## Exercise materials
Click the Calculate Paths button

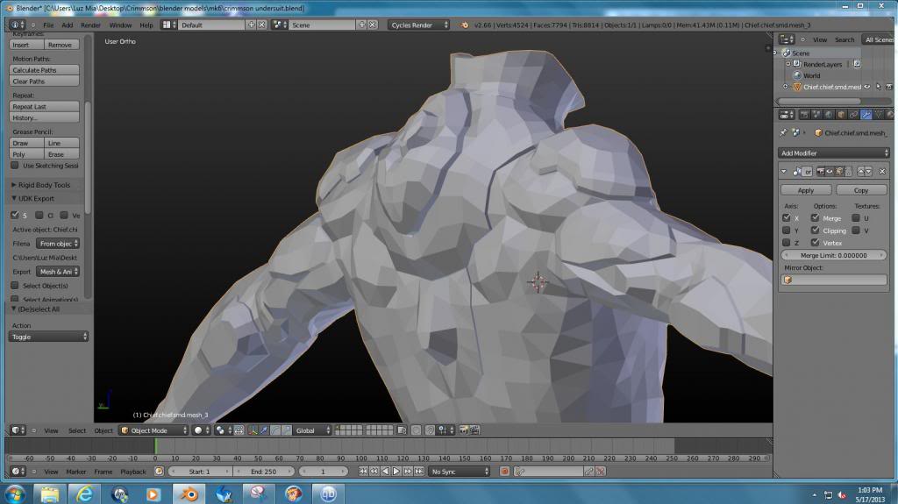(x=45, y=70)
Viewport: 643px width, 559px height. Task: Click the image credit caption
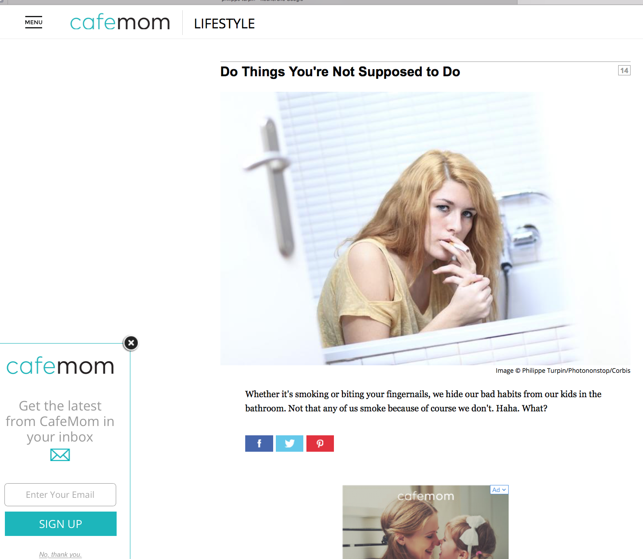coord(563,371)
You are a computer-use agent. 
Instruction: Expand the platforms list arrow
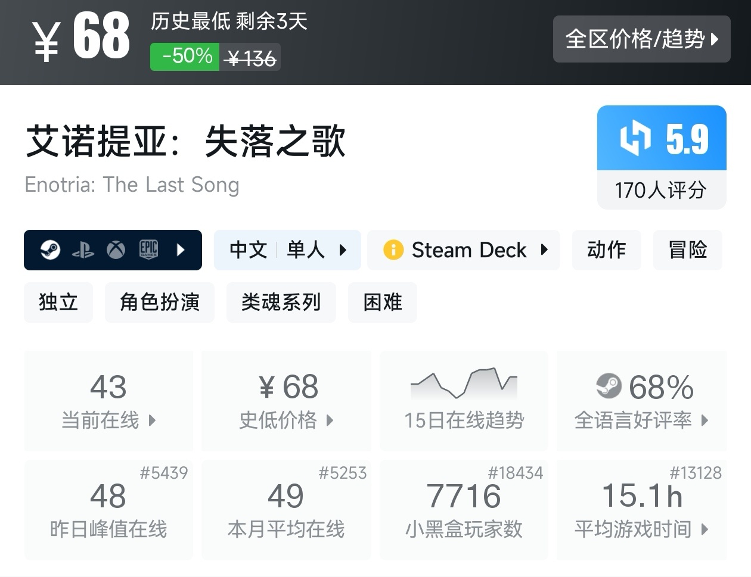point(182,250)
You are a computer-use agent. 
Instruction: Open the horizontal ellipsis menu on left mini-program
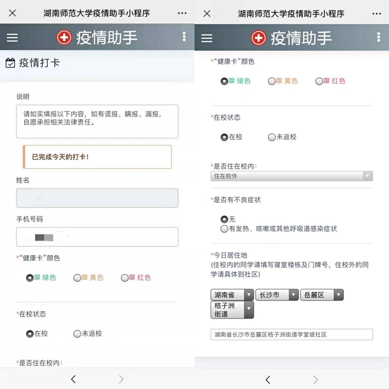pos(182,13)
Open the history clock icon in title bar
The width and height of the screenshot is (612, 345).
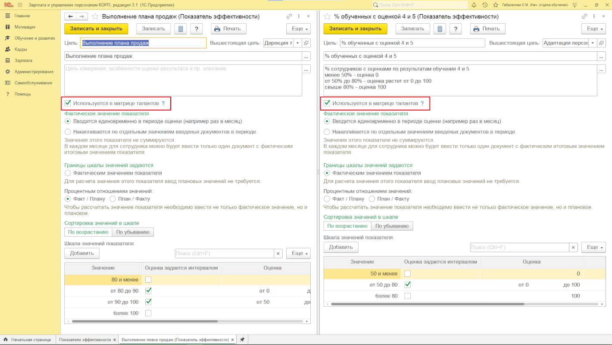click(485, 5)
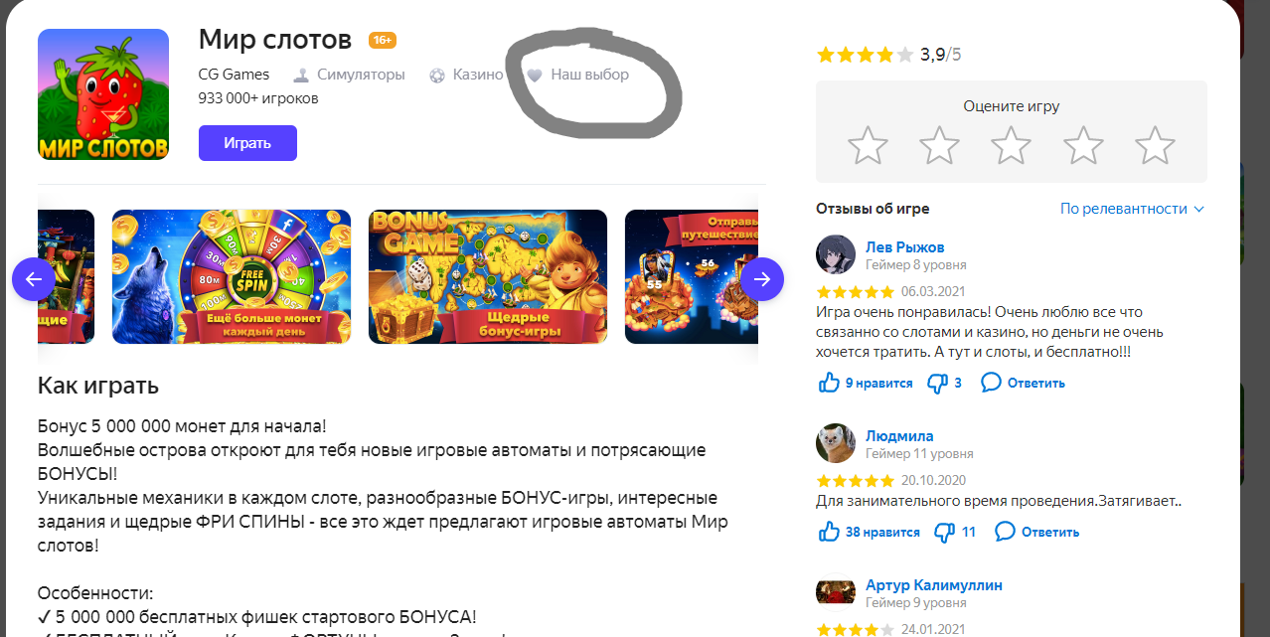Click the right carousel arrow button
1270x637 pixels.
[762, 279]
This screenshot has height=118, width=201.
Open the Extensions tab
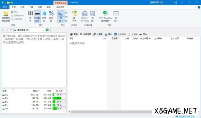click(x=98, y=34)
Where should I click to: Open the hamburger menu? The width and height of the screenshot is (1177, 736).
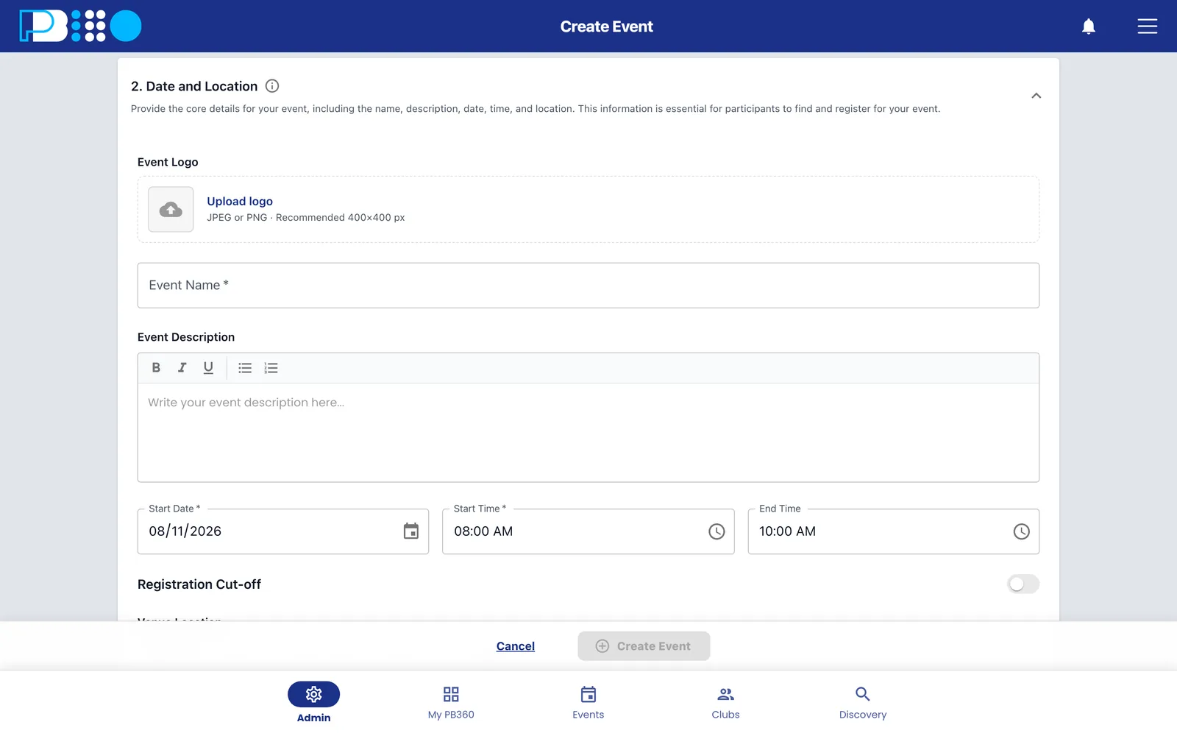(x=1148, y=26)
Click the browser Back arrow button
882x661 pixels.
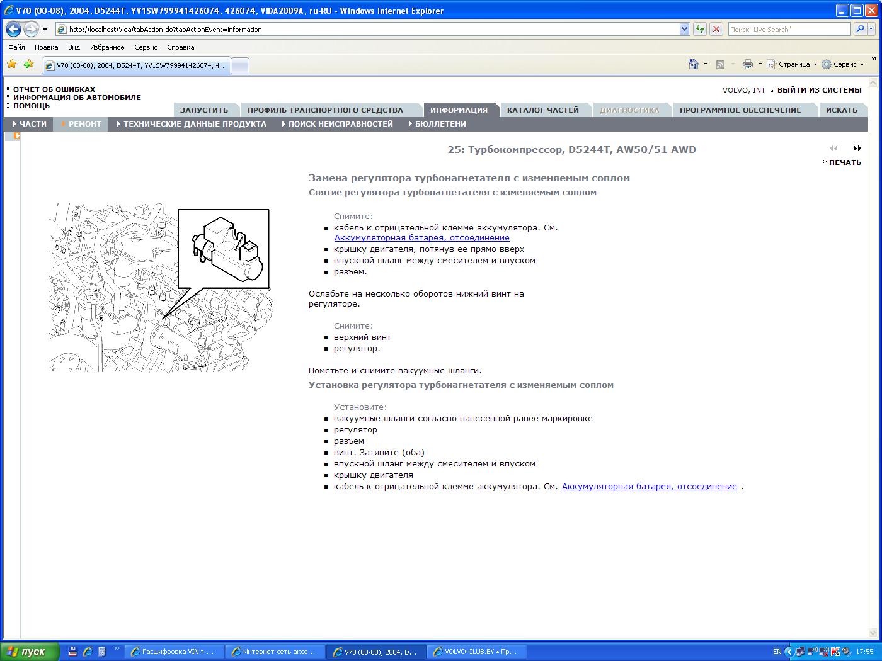13,29
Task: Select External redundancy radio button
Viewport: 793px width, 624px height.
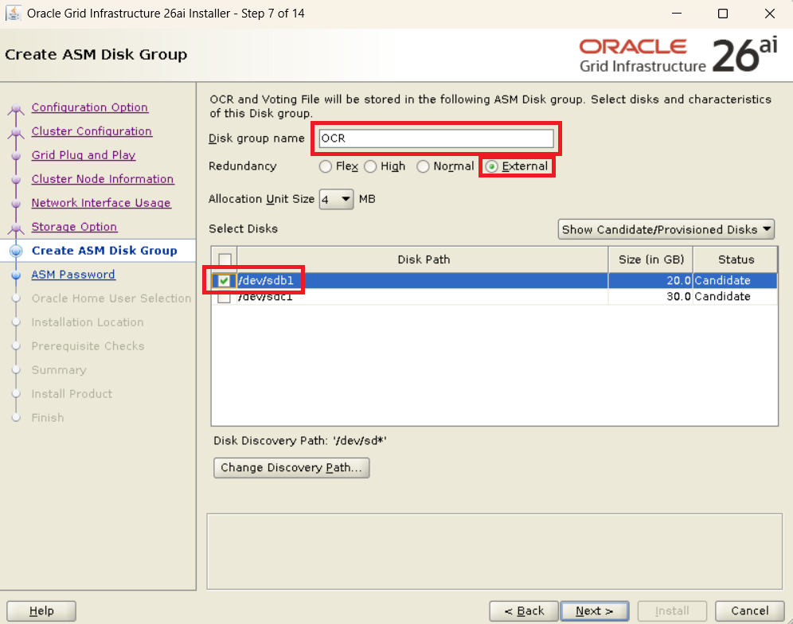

## Task brief
Every line of the data above is to be set down exactly; the pictures are not.

## Response below
Click the Calculate Paths button

(x=45, y=70)
Viewport: 643px width, 559px height. Task: Click the image credit caption
coord(563,371)
You are a computer-use agent. 
Instruction: Expand the platforms list arrow
point(182,250)
You are a computer-use agent. 
Instruction: Open the horizontal ellipsis menu on left mini-program
pos(182,13)
Open the history clock icon in title bar
The width and height of the screenshot is (612, 345).
click(485, 5)
Click the right carousel arrow button
1270x637 pixels.
[762, 279]
This screenshot has height=118, width=201.
Open the Extensions tab
click(x=98, y=34)
Where should I click to: Open the hamburger menu? The width and height of the screenshot is (1177, 736).
(x=1148, y=26)
Click the browser Back arrow button
882x661 pixels.
13,29
Task: Select External redundancy radio button
Viewport: 793px width, 624px height.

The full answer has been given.